## TEXT PROVIDED
● ● ● ● ●

Perhaps the most outstanding element that is involved in group relations is that of status. Each race in its isolation had developed a technique of life and a control over economic conditions which resulted in competition and conflict when they came into contact. Very quickly relationships of inequality in respect to status became apparent; and now most of what seem to be race issues are little else than questions of status. On account of color it is very difficult for an individual member of a race to escape the status of his group, and therefore race is a significant social fact until the question of status can be removed. Until the visible signs may become familiar to the point of indifference, this is as possible for skin color as for eye or hair color. There is also an element of self- consciousness and perhaps fear of the strange.
The sociological point of view has been greatly stimulated and supplemented by the later anthropologists, of whom Boas, Goldenweiser, Lowie, and Kroeber are outstanding.
I wish to transgress somewhat beyond the legitimate scope of this paper to suggest two new factors which are going to have an influence on the race question, which in the Western World has assumed an importance as a social problem that is staggering in its possibilities of conflict.

● ● ● ● ●

## RECORD EXCERPTS
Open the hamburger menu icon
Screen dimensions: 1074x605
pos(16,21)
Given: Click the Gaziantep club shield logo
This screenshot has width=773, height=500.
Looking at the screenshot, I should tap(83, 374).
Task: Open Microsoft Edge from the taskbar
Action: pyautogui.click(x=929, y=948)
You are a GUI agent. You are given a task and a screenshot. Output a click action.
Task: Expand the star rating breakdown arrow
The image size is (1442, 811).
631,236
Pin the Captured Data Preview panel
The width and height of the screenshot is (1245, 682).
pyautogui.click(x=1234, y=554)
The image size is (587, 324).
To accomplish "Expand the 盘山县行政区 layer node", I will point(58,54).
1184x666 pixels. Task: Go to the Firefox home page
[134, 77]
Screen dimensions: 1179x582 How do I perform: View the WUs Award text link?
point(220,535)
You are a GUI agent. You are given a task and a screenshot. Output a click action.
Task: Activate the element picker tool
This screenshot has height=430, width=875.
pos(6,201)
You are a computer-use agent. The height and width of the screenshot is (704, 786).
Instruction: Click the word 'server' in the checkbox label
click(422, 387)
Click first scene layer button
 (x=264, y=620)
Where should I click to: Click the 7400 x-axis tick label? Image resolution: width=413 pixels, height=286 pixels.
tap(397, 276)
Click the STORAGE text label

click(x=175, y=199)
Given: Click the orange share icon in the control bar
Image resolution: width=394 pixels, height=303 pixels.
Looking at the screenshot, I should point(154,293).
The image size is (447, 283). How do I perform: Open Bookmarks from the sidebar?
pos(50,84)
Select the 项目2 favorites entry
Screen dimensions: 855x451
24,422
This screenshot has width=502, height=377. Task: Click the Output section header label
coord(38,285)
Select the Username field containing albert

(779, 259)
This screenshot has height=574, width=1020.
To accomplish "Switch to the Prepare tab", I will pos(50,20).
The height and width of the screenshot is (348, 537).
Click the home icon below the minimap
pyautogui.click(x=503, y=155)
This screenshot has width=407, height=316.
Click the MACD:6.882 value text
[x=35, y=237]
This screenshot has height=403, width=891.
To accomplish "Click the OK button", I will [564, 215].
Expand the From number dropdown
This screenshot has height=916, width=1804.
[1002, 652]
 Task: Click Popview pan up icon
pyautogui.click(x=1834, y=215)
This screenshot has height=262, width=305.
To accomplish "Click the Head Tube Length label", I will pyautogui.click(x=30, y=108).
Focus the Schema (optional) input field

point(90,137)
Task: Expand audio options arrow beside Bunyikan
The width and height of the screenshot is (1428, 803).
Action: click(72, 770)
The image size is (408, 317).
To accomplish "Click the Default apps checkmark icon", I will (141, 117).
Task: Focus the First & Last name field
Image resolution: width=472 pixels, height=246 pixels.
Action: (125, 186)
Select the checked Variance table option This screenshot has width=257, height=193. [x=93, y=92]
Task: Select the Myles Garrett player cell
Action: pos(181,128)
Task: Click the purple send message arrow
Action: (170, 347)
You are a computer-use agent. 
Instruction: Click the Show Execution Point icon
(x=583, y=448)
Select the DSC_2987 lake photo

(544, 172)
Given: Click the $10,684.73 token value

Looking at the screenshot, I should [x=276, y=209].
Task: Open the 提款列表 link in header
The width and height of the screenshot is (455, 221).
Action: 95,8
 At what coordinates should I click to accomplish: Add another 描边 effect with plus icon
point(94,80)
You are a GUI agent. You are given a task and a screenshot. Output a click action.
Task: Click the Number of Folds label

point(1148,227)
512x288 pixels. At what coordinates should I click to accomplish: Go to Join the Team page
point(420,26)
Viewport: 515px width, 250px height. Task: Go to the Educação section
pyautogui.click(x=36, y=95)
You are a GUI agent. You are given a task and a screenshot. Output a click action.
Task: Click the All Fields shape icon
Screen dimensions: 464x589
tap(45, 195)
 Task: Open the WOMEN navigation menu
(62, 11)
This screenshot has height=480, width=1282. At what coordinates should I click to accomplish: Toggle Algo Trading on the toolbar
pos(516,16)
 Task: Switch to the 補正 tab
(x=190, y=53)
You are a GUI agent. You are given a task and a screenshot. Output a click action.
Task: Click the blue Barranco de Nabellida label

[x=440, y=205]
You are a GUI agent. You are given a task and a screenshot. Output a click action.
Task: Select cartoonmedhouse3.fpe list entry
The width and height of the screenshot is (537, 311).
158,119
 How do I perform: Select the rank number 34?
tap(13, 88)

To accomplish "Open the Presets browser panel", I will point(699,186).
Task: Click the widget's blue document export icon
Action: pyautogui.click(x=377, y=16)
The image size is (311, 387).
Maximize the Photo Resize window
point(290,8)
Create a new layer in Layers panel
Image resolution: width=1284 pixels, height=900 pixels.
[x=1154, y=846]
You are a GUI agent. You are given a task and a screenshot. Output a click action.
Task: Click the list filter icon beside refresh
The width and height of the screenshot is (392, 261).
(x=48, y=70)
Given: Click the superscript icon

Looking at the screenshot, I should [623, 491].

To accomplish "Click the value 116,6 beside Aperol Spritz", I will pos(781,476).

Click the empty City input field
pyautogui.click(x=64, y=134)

● ● ● ● ●

## PROBLEM SET
• a. Reproduce the passage on race and status between "I wish to transgress" and "possibilities of conflict.", inclusive.
• b. Identify every line of the records that contains the string "coordinates", treating uppercase and lowercase letters as different.

## TASK SOLUTIONS
• a.
I wish to transgress somewhat beyond the legitimate scope of this paper to suggest two new factors which are going to have an influence on the race question, which in the Western World has assumed an importance as a social problem that is staggering in its possibilities of conflict.

• b.
 At what coordinates should I click to accomplish: Add another 描边 effect with plus icon
512x288 pixels. At what coordinates should I click to accomplish: Go to Join the Team page
This screenshot has height=480, width=1282. At what coordinates should I click to accomplish: Toggle Algo Trading on the toolbar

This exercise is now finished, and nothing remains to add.